So I fell back to the software I was using before I got the Maxtor drive: SyncBackSE. SyncBackSE is the best backup/synchronization software I can find and I have tried quite a few. With this software you have full control (I like control) of the backup/synchronization process. Unlike the Maxtor software you can specify your own backup file structure. You can backup from a network drive or an FTP server. You can even compress the files to password protected zips. You can also tell the software to ignore certain files or directories based on filters. Probably my favorite feature is the confirmation of effects before action is taken. In other words after scanning the directories SyncBackSE can give you a summary of what files you are coping or deleting giving you a chance to cancel or change an individual action. Never again will I accidentally "backup" my backup data over my source data (it happens). With SyncBackSE you can perform your backups manually, on a schedule, or from the command line. I have even setup my Maxtor drive to run SyncBackSE when the backup button on the Maxtor is pressed. There really is too many great features in SyncBackSE so you should check it out yourself.
So far I'm protected against a single HD crashes. But what if my data drive and back drive crash at the same time, or my computer and backup drive are stolen. At one time I was backing up my data to a few DVD-RWs. But DVD backup is slow, manually intensive, and doesn't protect against fire (or volcano). I need something completely off-site. I had considered using my massive 490 GB DreamHost space as an offsite backup but after the recent security breach I decided that wasn't a good idea.

* Check your understanding *
**1)** Repeat the part of the backup software passage between "So far I'm protected" and "a good idea.", inclusive.
**2)** Go on with the passage about backing up data from where it stops.
The lines are not needed here.

* Entries shown *
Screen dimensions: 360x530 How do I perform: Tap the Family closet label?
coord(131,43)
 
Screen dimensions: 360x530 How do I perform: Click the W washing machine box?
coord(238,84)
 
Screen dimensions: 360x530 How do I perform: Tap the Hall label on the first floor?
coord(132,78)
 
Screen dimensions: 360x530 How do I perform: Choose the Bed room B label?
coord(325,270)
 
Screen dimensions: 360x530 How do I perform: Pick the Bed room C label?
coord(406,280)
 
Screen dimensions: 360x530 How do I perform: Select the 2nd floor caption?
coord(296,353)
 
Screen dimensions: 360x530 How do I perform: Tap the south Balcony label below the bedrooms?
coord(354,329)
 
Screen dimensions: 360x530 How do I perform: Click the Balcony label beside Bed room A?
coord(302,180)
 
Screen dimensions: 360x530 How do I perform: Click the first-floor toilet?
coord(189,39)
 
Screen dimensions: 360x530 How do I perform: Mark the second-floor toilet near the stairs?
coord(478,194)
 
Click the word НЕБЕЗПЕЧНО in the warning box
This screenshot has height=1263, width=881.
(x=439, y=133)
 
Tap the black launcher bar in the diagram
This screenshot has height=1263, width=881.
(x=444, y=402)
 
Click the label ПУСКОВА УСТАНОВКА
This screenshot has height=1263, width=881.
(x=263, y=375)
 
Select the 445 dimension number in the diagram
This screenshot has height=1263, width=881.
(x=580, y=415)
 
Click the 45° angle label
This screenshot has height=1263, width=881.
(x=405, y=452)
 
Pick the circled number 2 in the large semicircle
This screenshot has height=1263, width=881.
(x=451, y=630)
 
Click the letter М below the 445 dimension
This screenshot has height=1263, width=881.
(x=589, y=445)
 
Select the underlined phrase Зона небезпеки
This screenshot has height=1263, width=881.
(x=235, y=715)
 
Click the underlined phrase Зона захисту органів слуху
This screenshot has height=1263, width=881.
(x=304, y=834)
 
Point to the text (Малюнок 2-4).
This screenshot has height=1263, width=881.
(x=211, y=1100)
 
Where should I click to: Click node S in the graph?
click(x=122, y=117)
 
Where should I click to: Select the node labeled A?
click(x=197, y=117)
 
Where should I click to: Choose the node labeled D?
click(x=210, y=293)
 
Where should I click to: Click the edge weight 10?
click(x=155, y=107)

* Answer section *
**1)**
So far I'm protected against a single HD crashes. But what if my data drive and back drive crash at the same time, or my computer and backup drive are stolen. At one time I was backing up my data to a few DVD-RWs. But DVD backup is slow, manually intensive, and doesn't protect against fire (or volcano). I need something completely off-site. I had considered using my massive 490 GB DreamHost space as an offsite backup but after the recent security breach I decided that wasn't a good idea.

**2)**
Last year I came across Mozy online storage. I signed up for the 2GB of free online storage. Mozy is a dead simple application that works very similar to the most basic backup tools. You select the files you need to backup and while your computer is idle it compresses, encrypts, and transmits your new or changed files to the Mozy servers. Your data can be restored though the Mozy software or accessed online. Not only that but Mozy keeps previous versions of your files for up to 30 days. With only 2 GB of storage you need to be selective about what you backup. For example with only 2 GB I didn't backup any of my family photos. However, recently Mozy changed their pricing to be only $4.95 per month for unlimited data. That really is a price that can't be beat (it actually can't... I've checked).
Ok, so now I have all my data on my secondary drive, periodically backed up to my backup drive. I then setup Mozy to backup my backup. Why not backup directly from the data drive? In this setup I know that the backup drive is always the latest. Restoring over the Internet is slow. I only need to restore from Mozy in an extreme emergency (think volcano). Second, since Mozy runs somewhat continuously it can be a waist to backup files that change daily or several times a day. By backing up from the backup drive the schedule I choose for SyncBackSE regulates the backup schedule for Mozy.
How well does this work? I really don't know. Since creating this backup strategy I've not had a HD crash, computer fire, or volcano eruption. If and when it happens I'll let you know how it works... if I have a computer from which to blog.